Only lines with the word "agent" are needed; collect each of them from the listing below.

Material for this task:
# # # # # # #

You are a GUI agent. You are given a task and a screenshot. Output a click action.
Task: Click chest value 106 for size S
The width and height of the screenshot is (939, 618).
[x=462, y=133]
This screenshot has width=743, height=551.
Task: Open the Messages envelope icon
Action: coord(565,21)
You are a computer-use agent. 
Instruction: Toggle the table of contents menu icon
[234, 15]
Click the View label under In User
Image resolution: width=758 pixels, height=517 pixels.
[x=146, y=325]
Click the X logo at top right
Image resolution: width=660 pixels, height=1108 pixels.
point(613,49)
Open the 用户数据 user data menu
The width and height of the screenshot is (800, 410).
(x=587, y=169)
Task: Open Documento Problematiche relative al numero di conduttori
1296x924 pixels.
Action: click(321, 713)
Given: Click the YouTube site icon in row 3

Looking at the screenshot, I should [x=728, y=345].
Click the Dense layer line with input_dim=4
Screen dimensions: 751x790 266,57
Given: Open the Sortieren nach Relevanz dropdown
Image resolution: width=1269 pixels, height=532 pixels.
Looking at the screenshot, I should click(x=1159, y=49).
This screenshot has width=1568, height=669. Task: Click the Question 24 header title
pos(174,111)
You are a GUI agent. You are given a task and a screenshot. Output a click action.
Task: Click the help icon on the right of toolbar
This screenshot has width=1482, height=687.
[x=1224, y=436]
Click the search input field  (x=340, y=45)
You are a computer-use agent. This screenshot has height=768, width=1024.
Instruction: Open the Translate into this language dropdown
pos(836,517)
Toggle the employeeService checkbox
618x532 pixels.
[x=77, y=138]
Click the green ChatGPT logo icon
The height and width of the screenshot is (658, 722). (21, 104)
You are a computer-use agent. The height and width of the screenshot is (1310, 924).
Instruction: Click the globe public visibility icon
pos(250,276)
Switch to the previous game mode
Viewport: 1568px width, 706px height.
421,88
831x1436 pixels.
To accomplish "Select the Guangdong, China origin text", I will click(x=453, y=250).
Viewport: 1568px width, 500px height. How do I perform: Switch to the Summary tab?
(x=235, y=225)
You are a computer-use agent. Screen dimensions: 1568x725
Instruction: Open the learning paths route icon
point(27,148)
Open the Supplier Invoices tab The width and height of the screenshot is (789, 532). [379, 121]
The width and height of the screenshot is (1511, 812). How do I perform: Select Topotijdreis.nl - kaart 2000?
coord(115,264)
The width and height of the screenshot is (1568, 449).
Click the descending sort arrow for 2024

# # # # # # #

Answer to this exercise:
You are a GUI agent. You are given a task and a screenshot. Output a click action.
You are a computer-use agent. 
You are a GUI agent. You are given a task and a screenshot. Output a click action.
You are a computer-use agent. This screenshot has height=768, width=1024.
You are a computer-use agent. The height and width of the screenshot is (1310, 924).
You are a computer-use agent. Screen dimensions: 1568x725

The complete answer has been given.